§ Task requirements:
Reproduce verbatim the lines of the material below, starting at the line with "Open Cortana circle icon" and ending at the line with "Click the image plane icon in persp toolbar", both inclusive; skip the rest.

§ Entries supplied:
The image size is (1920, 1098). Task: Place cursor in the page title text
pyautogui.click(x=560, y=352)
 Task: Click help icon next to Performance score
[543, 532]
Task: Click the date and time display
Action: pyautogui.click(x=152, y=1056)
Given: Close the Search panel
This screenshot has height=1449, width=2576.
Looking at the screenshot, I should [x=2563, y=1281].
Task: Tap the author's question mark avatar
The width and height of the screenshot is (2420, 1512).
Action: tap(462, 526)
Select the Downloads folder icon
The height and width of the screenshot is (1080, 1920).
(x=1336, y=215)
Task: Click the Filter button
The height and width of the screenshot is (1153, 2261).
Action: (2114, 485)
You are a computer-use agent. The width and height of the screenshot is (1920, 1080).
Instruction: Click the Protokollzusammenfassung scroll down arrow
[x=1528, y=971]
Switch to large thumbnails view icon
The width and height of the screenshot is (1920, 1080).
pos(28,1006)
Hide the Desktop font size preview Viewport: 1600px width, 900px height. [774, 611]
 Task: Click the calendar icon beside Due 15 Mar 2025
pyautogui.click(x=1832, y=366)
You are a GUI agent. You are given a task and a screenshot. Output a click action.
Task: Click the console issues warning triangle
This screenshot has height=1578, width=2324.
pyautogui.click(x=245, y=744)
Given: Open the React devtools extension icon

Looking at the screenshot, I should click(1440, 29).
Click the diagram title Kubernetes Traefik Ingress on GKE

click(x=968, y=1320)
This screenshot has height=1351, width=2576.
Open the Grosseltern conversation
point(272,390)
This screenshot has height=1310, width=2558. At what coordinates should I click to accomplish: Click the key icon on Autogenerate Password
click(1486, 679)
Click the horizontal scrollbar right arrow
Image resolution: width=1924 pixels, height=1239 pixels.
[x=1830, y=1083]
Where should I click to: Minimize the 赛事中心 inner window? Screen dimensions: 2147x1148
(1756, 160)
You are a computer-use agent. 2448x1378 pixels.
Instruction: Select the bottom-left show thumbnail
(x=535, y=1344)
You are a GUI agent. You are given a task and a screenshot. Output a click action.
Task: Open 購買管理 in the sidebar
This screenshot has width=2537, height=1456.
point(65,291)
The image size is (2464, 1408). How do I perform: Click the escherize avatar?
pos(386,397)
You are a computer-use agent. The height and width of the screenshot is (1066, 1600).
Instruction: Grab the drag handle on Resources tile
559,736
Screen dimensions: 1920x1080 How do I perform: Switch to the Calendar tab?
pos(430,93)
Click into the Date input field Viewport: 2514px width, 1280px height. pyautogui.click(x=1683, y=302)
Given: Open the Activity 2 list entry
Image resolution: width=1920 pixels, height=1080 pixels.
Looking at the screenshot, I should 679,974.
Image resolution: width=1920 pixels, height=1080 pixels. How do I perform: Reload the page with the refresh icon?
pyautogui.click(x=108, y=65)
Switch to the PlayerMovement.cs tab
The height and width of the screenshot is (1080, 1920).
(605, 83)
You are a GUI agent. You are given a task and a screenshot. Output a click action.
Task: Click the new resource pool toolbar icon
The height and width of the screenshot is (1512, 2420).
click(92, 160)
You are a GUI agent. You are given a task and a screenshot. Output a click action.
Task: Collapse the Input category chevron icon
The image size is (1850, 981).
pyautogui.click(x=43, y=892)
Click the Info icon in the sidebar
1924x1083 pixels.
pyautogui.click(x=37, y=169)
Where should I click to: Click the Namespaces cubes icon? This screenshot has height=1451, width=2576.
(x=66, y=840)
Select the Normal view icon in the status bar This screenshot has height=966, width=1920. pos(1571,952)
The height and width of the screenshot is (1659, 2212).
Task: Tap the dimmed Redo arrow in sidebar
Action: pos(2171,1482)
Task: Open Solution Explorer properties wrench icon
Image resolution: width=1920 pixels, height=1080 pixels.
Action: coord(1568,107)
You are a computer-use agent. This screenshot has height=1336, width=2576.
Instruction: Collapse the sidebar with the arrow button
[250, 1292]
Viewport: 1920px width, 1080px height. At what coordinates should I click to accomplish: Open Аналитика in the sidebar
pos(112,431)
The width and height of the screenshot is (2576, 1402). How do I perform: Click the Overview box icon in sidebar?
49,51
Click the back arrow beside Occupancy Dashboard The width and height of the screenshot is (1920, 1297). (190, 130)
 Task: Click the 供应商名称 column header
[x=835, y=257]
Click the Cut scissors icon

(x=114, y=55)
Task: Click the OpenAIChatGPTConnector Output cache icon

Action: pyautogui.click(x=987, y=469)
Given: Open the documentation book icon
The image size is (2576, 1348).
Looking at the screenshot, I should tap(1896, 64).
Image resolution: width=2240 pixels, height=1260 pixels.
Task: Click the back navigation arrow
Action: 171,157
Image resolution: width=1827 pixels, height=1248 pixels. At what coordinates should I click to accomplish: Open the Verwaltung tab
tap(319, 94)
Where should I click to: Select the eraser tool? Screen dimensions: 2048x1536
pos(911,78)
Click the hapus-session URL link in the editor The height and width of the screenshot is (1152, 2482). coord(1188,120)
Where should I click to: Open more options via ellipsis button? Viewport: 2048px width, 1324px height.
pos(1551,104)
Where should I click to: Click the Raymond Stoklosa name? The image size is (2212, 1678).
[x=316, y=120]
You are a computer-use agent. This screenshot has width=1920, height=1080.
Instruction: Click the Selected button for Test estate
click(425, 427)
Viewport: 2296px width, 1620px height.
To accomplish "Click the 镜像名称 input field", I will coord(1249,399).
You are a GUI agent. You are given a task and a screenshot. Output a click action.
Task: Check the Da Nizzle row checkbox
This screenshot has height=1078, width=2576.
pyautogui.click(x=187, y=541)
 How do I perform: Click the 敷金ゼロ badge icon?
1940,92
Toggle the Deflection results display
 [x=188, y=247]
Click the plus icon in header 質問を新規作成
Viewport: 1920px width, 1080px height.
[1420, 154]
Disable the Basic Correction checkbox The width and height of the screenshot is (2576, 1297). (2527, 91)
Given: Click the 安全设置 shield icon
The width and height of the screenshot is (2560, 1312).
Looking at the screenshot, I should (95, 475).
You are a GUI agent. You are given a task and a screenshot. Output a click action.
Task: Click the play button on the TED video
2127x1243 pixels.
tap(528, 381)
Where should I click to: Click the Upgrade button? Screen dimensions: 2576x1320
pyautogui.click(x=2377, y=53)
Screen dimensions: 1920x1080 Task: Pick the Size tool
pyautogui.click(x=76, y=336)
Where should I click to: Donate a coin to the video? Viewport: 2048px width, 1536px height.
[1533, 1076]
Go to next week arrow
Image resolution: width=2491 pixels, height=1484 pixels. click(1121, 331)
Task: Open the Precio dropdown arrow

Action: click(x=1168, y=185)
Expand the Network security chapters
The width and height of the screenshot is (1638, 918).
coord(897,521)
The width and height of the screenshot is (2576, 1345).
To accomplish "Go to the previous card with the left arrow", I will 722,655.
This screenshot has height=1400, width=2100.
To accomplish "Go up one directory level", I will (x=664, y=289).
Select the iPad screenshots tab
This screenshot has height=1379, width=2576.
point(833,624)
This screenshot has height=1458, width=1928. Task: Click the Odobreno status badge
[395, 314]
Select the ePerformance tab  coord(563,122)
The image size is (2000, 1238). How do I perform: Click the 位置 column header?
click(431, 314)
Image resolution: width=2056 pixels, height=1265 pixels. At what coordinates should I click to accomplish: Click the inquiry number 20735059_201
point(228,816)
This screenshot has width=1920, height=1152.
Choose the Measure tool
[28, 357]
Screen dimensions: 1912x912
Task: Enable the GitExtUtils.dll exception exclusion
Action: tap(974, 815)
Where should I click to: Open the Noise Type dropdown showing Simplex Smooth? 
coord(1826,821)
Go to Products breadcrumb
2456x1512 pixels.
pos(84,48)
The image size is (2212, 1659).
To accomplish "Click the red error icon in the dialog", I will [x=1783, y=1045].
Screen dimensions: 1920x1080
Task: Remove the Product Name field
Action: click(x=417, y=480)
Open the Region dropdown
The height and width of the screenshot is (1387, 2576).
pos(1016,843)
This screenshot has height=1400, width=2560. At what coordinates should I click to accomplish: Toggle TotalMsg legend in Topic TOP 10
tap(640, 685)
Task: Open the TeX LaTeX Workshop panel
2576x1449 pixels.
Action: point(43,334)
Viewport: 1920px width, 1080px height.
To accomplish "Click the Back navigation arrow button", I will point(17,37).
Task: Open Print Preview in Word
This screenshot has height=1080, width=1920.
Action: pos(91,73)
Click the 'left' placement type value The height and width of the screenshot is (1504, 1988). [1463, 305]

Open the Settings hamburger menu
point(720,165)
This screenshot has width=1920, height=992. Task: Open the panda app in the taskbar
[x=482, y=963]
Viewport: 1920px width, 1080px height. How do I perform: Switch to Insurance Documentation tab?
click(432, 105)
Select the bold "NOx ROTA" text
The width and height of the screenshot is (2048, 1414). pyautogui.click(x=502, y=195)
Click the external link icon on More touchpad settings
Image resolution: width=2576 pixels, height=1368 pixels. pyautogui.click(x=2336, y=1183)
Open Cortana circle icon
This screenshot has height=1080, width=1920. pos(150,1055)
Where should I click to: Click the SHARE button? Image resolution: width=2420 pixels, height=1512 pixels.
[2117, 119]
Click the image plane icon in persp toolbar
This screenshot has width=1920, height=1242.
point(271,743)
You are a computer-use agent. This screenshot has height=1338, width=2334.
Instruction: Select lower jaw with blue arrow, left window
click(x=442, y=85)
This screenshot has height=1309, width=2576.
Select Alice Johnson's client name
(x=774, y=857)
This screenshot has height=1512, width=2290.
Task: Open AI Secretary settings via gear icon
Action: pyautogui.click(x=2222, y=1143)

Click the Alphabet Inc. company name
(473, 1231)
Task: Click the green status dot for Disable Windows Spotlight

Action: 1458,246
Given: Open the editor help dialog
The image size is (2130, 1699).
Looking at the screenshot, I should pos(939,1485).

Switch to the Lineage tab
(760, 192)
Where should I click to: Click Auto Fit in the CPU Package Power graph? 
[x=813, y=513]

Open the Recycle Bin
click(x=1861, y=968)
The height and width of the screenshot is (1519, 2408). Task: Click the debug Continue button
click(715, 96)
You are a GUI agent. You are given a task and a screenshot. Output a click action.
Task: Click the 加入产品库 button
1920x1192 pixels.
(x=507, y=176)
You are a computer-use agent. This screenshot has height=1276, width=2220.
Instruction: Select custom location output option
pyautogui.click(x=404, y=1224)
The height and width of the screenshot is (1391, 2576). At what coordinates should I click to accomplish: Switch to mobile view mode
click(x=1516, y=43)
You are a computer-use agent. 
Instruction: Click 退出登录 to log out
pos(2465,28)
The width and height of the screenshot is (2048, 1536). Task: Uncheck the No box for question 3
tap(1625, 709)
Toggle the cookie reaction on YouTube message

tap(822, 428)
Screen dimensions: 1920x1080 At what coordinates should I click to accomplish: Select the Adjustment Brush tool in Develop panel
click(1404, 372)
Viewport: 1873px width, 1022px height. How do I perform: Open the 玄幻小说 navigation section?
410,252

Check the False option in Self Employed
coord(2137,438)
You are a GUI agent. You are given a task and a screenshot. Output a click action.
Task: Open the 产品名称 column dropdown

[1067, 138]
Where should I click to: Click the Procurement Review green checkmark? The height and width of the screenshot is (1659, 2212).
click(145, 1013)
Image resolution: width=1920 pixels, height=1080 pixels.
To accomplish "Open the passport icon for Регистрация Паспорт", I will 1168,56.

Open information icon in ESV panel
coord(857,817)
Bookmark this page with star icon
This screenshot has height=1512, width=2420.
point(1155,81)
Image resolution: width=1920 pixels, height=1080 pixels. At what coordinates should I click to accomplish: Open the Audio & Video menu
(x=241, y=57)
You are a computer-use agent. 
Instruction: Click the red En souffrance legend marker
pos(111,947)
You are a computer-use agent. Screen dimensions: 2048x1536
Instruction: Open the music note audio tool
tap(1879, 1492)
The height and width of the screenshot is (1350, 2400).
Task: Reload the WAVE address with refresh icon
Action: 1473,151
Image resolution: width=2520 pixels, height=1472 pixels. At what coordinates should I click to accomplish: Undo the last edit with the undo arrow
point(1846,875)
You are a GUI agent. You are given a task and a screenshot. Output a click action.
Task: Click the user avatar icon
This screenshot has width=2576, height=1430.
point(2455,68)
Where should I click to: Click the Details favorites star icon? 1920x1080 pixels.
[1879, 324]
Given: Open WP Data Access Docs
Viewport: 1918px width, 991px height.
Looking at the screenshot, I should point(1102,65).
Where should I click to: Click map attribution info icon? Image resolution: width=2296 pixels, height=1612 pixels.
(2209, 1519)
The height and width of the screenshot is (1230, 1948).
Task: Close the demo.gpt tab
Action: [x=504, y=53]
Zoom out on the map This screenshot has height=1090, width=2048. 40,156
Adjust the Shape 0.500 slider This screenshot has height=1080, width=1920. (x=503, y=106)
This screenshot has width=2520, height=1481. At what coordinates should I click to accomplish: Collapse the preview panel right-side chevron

§ Solution to this exercise:
Open Cortana circle icon
This screenshot has height=1080, width=1920. pos(150,1055)
Where should I click to: Click the SHARE button? Image resolution: width=2420 pixels, height=1512 pixels.
[2117, 119]
Click the image plane icon in persp toolbar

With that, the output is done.